• [ABOUT THIS EXERCISE]
For the entries below, return the line holding "Click the Steering Column Control Module box" together with all lines after it, unchanged, and leave every picture out.

• [EXERCISE DATA]
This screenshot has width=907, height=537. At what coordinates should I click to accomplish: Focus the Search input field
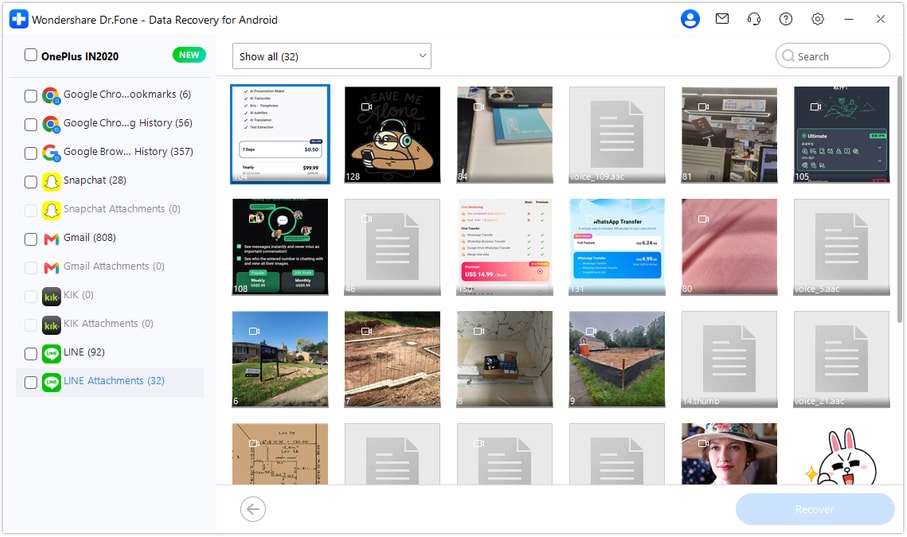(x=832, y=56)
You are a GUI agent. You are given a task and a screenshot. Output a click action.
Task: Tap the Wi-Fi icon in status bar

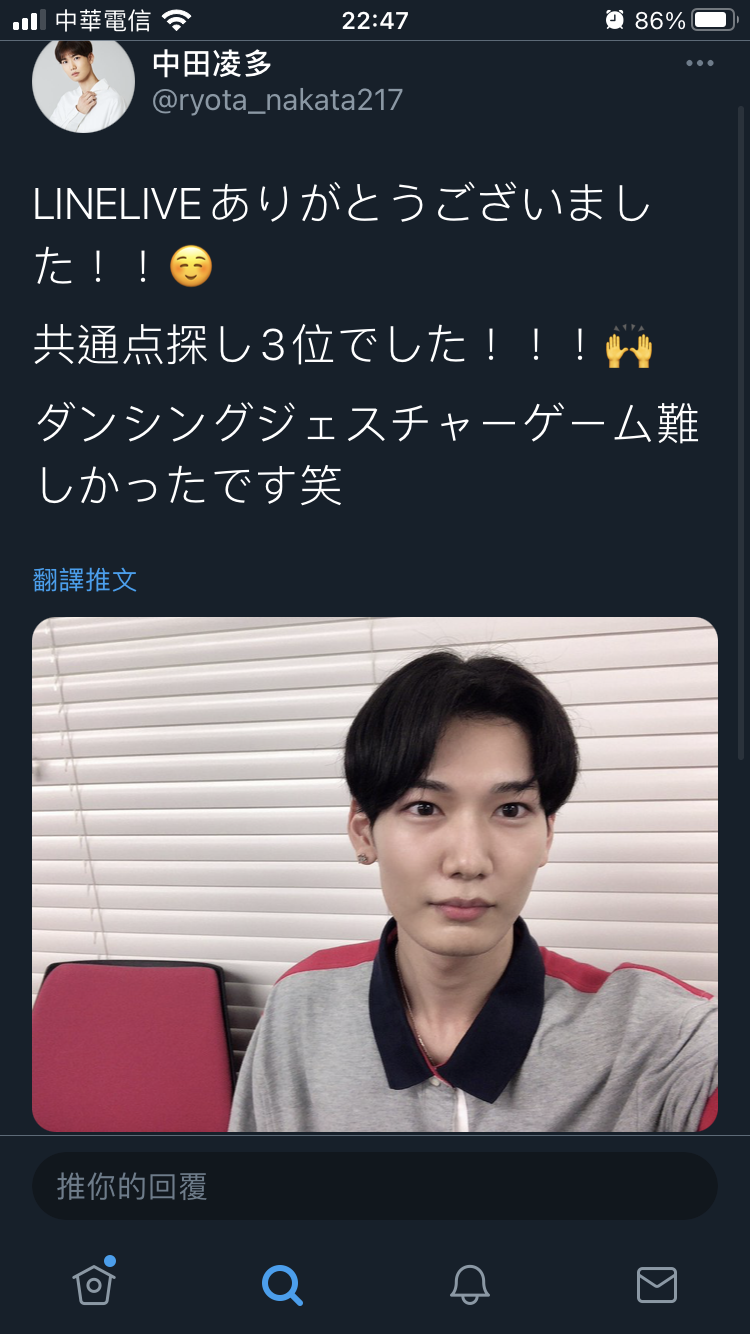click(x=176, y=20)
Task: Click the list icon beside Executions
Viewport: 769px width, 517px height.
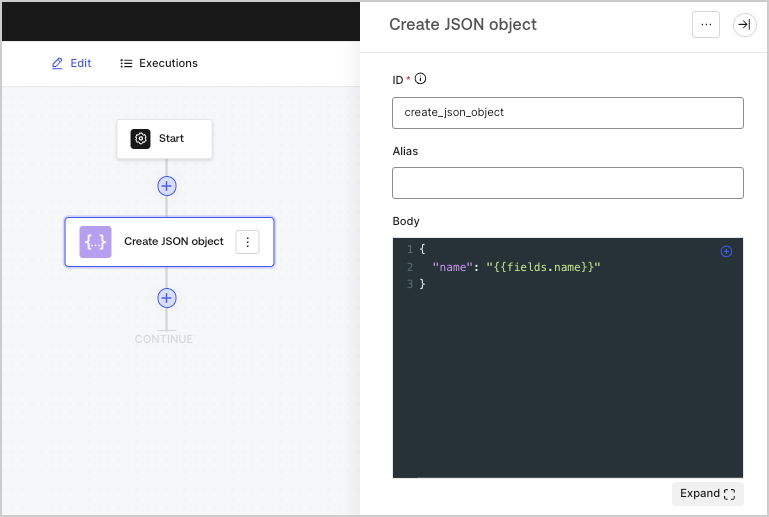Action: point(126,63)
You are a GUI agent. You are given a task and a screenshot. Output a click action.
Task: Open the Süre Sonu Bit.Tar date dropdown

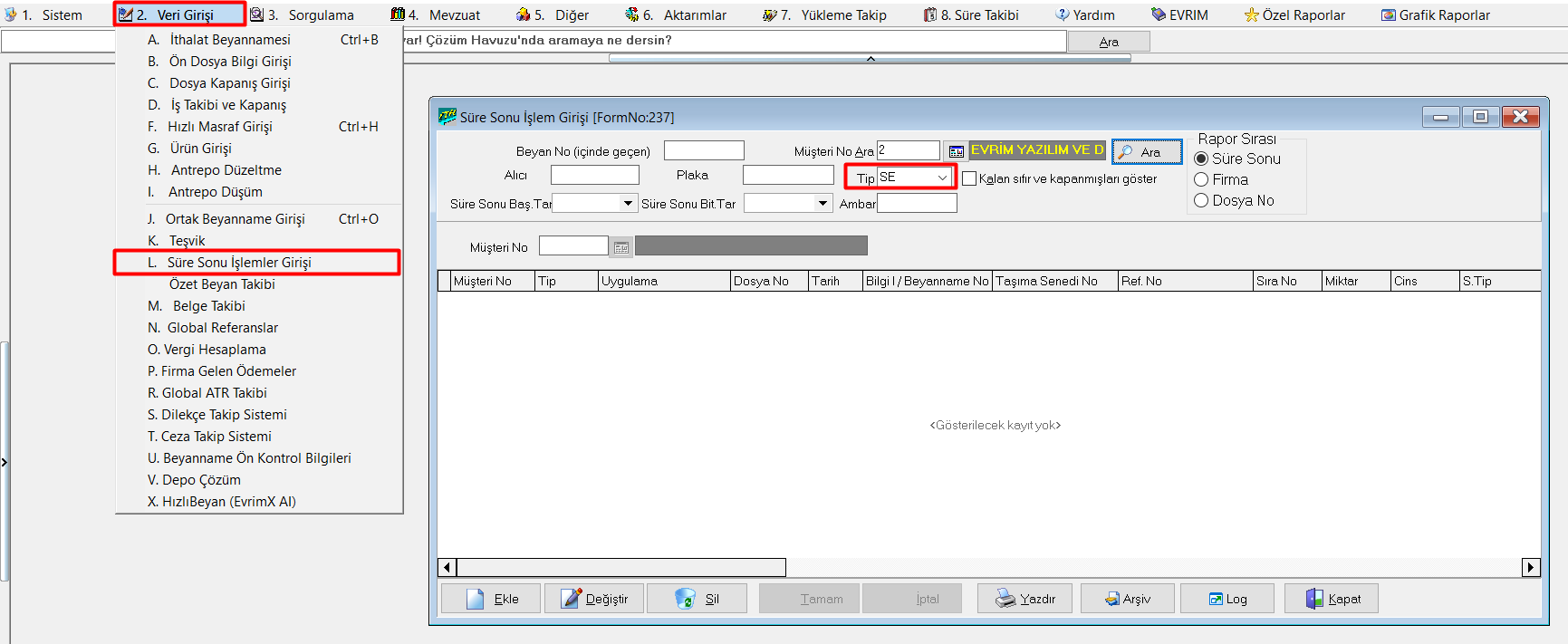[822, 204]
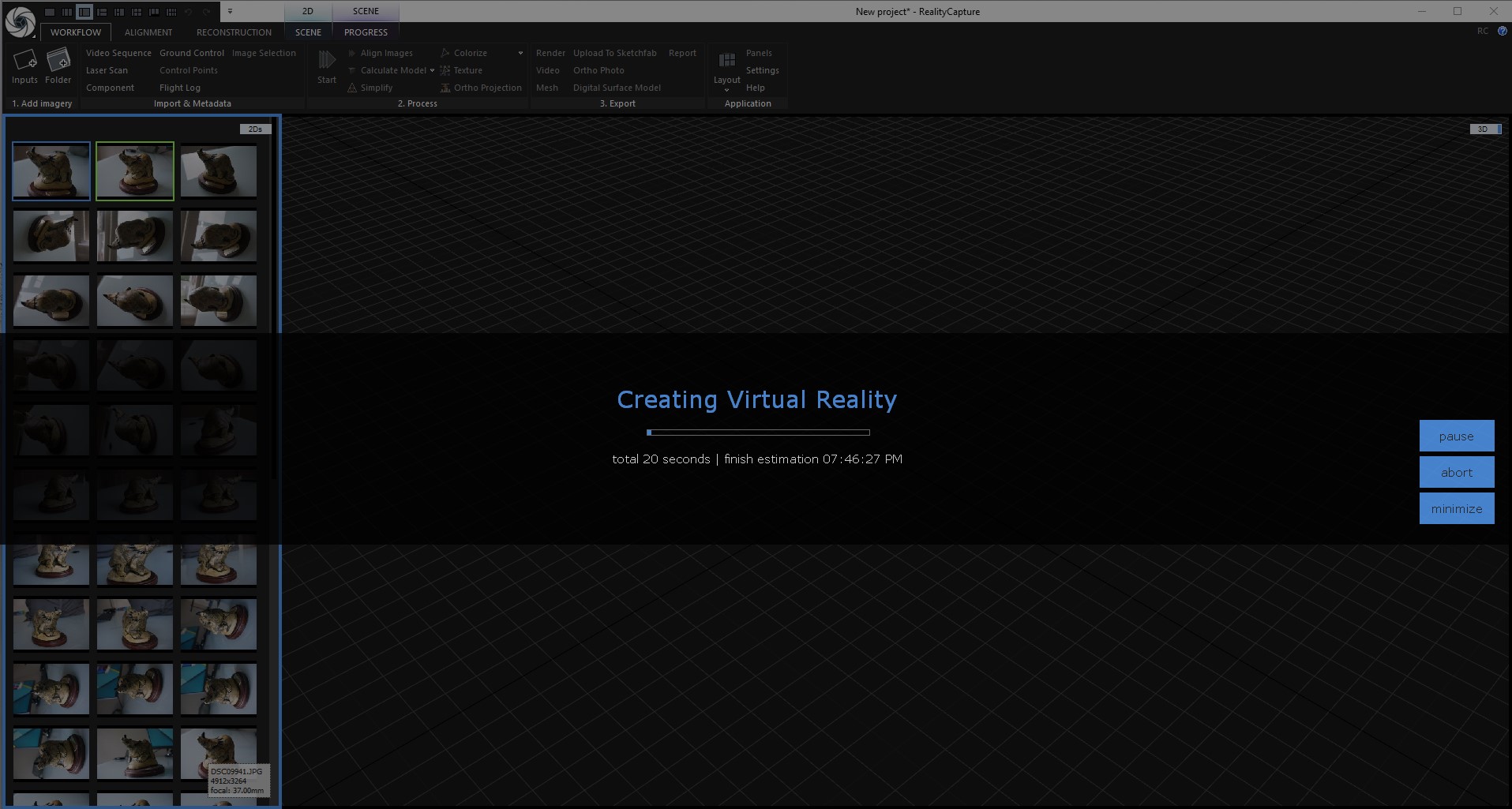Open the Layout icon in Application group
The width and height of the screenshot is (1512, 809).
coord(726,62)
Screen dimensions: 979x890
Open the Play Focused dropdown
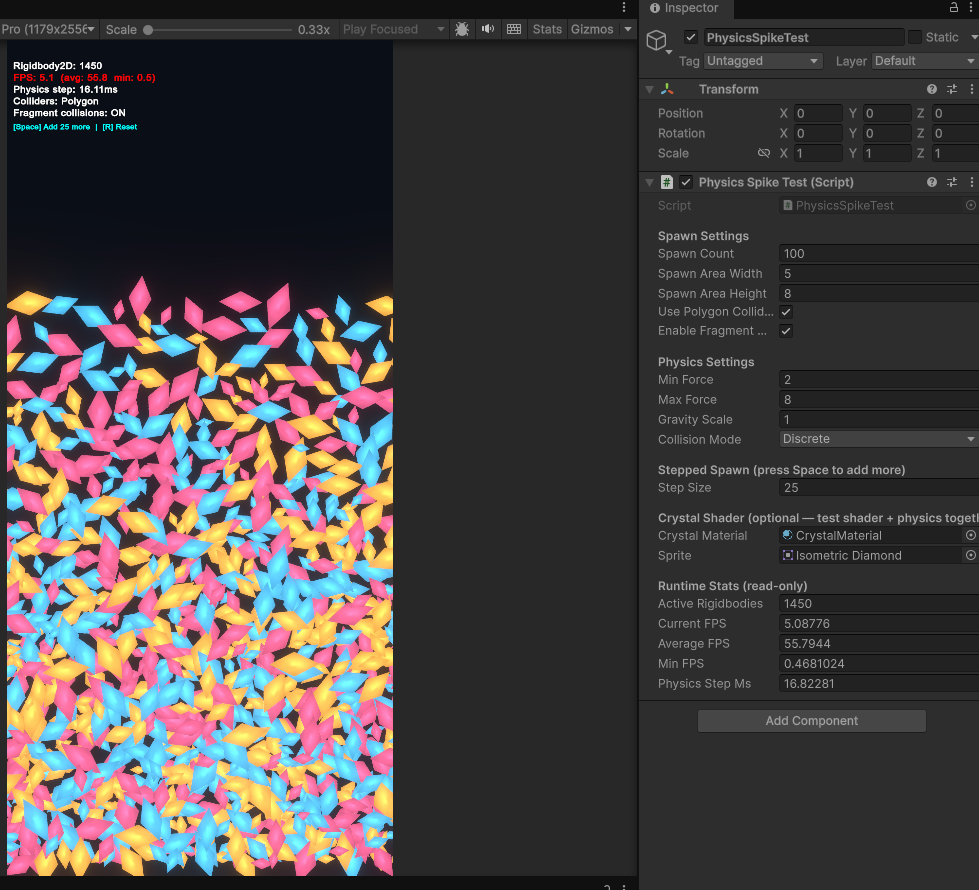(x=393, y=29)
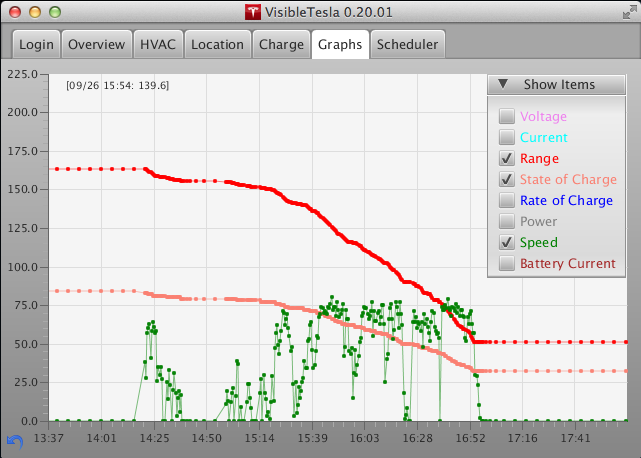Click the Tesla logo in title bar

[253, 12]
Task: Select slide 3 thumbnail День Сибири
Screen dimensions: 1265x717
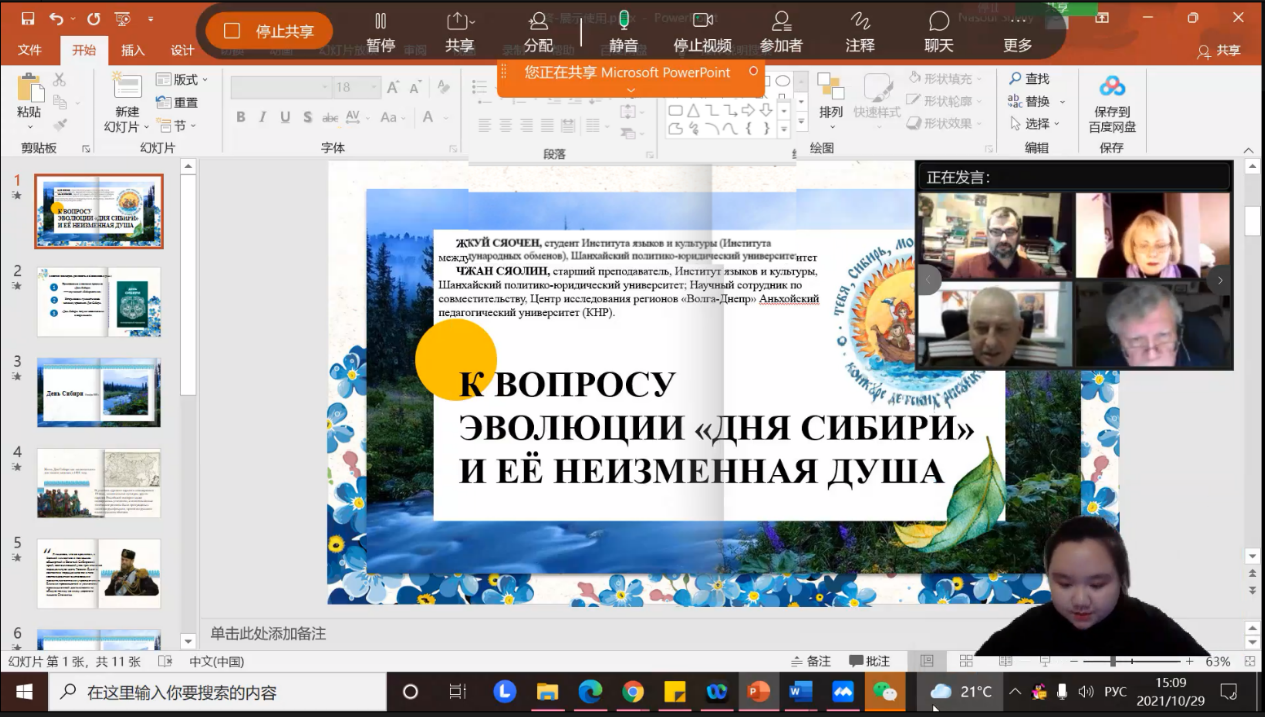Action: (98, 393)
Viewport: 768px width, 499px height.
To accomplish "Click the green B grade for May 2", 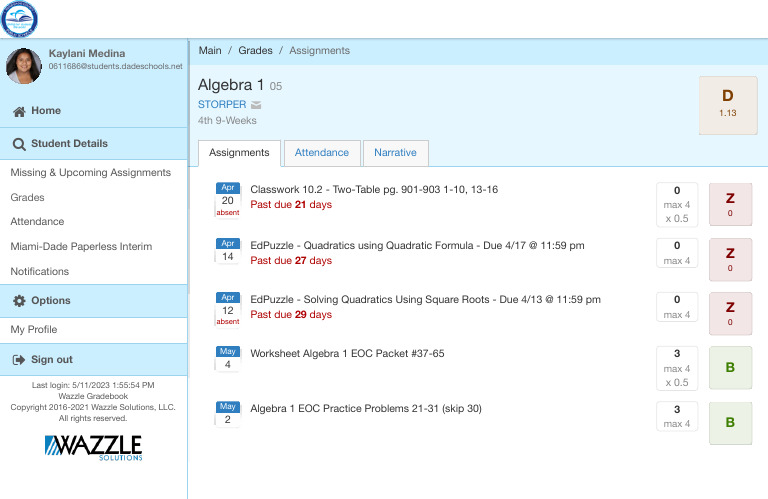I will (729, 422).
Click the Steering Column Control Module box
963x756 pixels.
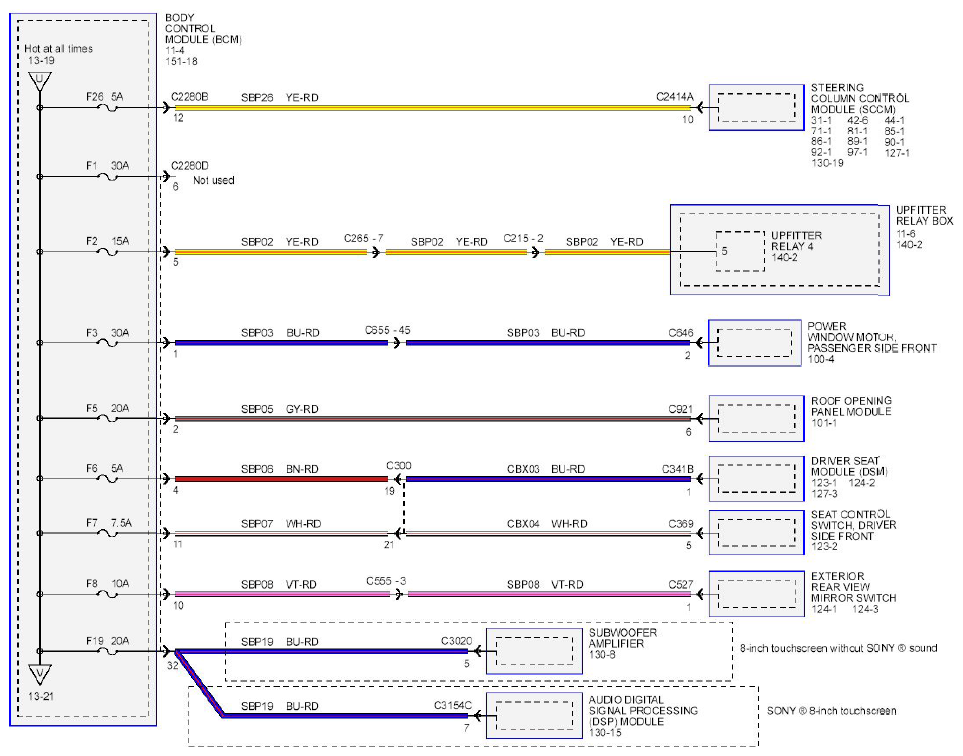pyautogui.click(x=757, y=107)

• [RESPONSE BELOW]
Click the Steering Column Control Module box
963x756 pixels.
pyautogui.click(x=757, y=107)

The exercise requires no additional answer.